**WORK TASK A:**
According to the forum thread, which club has met the Red River Area Sportsmen's Club's survey challenge so far?

**PASSAGE PROVIDED:**
################

# Bit of an edge to it.



## Dick Monson (Aug 12, 2002)

This is worthg posting in the Hot Topics. I like to see some balls. 
______________________________________________________
NDWF April Flickertails

*Who Cares About Wildlife?*

by Shawn McKenna

Why do you live here in North Dakota? I'd be willing to bet it's not because you like living in a big city. I'd also guess you prefer seeing a landscape filled wildlife more than you like tall buildings. Unfortunately not everyone feels the same way about the animals you and I cherish. If the people who care about wildlife unite, we can accomplish a lot. In the coming months it is vital that we fight to protect the habitat wildlife needs.

North Dakota does not have a large population, but there is never a shortage of opinions on what should be done with its land and natural resources. As some of you may know, our wild places are at risk. Thousands of acres currently enrolled in CRP could soon be lost. Hopefully you're not willing to give up that easy. If you're not too busy, and you'd like to preserve what we have for future generations, now is the time to step up. We cannot sit idly by as wildlife interests are cut out of budgets, and the lands they depend on are developed for other uses.

Wildlife interests need to come together and plan their approach. Right now, the North Dakota Wildlife Federation is working with other sportsmen's groups to plan its strategy, but we don't plan on doing it alone. We want to know what issues you care about. What topics upset you? What work do your legislators need to do for you? We hire a lobbyist each session to fight for your rights, and the rights of wildlife. So, send us an e-mail at [email protected], and I'll make sure your voice is heard. That's what the North Dakota Wildlife Federation is here for.

Inside this issue of Flickertales you'll find an acreage summary for 2007 CRP contract expirations. Take a minute to look this information over, and I hope you'll see exactly what is at stake. Then, maybe the next time you go hunting for pheasants you'll understanding exactly how much those birds depend on that undisturbed land.

*Survey Challenge*

In the near future, the North Dakota Wildlife Federation will be conducting a survey to see what people know about high-fence shooting. This survey will not be cheap, but we think this is an important topic that needs to be addressed. Because of the importance of this issue, the Red River Area Sportsmen's Club has issued a challenge to all affiliate clubs of the NDWF. Members of the group have pledged $100 to help fund the survey, and have challenged the other clubs in the state to do the same. So far the Barnes County Wildlife Club has met the challenge. Who will be next? This is an important issue and this survey will help us determine what, if any action the NDWF may take. We urge you to get involved. 
--------------------------------------------------------------------------------

Full Flickertail text in Wildlife Club Forum--Send survey pledge to:
[email protected] Dick


----------



## g/o (Jul 13, 2004)

North Dakota does not have a large population, but there is never a shortage of opinions on what should be done with its land and natural resources.

Truer words were never spoken


----------



## jhegg (May 29, 2004)

Dick,

Post up an address and I will send in a $100.00 donation for my wildlife club of one.

Jim


----------



## Dick Monson (Aug 12, 2002)

j, thank you very much. The address is:

North Dakota Wildlife Federation 
1605 East Capitol Ave 
Halkirk Offices Suite# 102
Bismarck, ND 58501

E-mail: [email protected]

Phone: 701-222-2557 
1-888-827-2557


----------



## jhegg (May 29, 2004)

Dick,

Sorry about the delay, but my check for $100.00 to the NDWF is in the mail. I hope others will find it appropriate to donate to this cause also.

Jim


----------



## Dick Monson (Aug 12, 2002)

Jim, thanks will keep you informed as this goes forward. If it doesn't, they'll give your money back.


----------



## jhegg (May 29, 2004)

Dick,
If it doesn't go through, they can still keep the money - my donation to a good organization.
Jim


----------

################

Stored items
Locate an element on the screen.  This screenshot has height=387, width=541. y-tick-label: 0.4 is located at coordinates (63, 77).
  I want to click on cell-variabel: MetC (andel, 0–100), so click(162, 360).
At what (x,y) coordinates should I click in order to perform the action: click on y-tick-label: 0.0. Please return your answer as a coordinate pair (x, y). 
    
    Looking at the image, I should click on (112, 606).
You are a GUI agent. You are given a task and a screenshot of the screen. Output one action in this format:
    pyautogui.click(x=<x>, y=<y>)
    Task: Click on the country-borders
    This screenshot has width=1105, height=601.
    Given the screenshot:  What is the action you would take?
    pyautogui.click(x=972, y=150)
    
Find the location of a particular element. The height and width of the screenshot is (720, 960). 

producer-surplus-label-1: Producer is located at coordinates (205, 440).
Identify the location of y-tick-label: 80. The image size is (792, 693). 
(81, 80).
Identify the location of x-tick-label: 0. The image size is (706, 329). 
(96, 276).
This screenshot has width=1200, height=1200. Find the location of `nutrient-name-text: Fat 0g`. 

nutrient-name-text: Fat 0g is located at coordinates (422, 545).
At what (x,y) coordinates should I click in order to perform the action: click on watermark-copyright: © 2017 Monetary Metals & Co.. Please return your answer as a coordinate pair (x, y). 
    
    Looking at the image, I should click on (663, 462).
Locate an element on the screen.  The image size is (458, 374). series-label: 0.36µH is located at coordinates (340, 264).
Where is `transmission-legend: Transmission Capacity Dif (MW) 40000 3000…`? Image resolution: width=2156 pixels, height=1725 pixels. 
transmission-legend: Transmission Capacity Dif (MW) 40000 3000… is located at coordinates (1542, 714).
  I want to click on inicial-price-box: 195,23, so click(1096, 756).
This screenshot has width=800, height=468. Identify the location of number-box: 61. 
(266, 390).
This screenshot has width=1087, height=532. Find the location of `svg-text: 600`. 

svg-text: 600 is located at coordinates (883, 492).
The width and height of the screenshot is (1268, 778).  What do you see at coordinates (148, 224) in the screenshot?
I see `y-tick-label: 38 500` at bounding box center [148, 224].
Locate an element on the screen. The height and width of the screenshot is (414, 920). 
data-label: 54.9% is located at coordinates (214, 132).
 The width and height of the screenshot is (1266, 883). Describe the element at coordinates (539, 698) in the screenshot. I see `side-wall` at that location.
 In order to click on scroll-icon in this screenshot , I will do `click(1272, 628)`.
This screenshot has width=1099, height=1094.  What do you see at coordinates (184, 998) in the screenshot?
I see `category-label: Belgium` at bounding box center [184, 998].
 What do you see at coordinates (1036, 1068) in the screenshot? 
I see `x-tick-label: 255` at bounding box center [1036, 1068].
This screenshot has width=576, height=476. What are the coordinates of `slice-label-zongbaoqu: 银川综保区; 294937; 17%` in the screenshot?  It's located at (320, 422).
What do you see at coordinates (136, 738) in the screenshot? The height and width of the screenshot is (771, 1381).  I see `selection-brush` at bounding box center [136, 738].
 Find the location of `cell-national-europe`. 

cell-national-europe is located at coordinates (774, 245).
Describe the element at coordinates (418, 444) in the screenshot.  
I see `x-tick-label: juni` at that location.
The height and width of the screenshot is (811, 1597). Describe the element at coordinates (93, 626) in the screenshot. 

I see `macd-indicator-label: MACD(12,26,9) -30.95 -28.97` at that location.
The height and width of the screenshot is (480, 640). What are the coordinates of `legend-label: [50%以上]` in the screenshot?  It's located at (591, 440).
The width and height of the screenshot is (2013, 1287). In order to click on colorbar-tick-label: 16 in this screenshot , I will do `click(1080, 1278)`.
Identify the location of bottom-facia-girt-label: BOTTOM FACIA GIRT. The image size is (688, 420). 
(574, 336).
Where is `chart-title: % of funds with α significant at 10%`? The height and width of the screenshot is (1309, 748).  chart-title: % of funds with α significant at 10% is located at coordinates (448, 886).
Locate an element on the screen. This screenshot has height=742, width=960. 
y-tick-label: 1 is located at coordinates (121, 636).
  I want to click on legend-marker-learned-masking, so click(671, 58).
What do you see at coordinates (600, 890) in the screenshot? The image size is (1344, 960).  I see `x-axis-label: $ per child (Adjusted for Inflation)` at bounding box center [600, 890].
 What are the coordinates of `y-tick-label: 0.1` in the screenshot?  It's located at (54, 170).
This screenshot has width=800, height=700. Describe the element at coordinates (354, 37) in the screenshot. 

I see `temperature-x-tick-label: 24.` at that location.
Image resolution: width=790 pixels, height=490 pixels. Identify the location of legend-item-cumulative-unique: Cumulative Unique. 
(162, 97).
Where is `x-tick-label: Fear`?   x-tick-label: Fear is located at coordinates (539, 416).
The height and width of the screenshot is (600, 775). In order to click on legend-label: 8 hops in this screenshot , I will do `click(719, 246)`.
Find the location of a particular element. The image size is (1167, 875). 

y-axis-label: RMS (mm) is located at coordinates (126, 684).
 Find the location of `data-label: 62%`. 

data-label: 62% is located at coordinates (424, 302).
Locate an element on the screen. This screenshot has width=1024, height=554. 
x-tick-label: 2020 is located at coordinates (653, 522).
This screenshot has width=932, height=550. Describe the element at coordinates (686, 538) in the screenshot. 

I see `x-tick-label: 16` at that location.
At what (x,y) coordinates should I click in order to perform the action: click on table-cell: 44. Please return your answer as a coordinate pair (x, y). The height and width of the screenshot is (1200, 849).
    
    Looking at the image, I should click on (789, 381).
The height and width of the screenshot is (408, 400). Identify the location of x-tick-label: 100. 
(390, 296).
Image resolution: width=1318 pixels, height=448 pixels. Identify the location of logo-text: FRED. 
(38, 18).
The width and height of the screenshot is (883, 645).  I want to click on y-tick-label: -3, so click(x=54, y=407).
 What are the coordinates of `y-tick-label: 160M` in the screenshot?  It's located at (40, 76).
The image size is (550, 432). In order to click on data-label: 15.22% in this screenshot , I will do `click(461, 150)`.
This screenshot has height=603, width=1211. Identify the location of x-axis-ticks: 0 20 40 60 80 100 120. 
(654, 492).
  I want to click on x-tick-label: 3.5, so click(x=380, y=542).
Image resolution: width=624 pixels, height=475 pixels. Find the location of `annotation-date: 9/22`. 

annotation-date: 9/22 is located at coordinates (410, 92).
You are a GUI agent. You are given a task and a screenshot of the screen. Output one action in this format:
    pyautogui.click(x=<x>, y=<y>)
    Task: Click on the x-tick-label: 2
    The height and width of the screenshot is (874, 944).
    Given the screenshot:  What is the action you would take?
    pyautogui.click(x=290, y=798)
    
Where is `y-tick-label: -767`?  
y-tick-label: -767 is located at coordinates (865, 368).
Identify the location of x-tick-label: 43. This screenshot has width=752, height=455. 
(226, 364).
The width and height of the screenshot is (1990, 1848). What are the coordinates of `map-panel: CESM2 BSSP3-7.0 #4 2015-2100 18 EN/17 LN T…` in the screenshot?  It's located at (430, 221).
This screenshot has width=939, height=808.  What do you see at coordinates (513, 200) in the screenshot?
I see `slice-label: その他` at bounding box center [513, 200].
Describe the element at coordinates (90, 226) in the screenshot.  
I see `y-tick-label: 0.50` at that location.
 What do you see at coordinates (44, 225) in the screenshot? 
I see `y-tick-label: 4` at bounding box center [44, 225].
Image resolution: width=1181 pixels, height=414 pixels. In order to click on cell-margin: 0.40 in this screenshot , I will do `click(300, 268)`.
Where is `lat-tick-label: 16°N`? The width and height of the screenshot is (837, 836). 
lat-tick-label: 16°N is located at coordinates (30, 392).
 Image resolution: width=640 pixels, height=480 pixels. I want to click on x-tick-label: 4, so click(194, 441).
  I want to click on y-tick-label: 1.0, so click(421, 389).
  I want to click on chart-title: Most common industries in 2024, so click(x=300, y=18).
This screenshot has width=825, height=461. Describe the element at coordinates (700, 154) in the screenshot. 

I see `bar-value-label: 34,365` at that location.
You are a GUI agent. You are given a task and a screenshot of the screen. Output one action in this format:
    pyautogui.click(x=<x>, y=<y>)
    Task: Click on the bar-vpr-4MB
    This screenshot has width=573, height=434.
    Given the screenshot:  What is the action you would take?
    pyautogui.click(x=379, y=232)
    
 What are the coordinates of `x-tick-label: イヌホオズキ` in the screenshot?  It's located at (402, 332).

################

**WORK TASK B:**
List every line of the listing above that contains the string "size". Case counts.

**RESPONSE A:**
The Barnes County Wildlife Club

**RESPONSE B:**
Identify the location of y-tick-label: 80. The image size is (792, 693). 
Identify the location of x-tick-label: 0. The image size is (706, 329). 
Locate an element on the screen.  The image size is (458, 374). series-label: 0.36µH is located at coordinates (340, 264).
Identify the location of bottom-facia-girt-label: BOTTOM FACIA GIRT. The image size is (688, 420). 
What do you see at coordinates (600, 890) in the screenshot? The image size is (1344, 960).  I see `x-axis-label: $ per child (Adjusted for Inflation)` at bounding box center [600, 890].
Find the location of a particular element. The image size is (1167, 875). 
The image size is (550, 432). In order to click on data-label: 15.22% in this screenshot , I will do `click(461, 150)`.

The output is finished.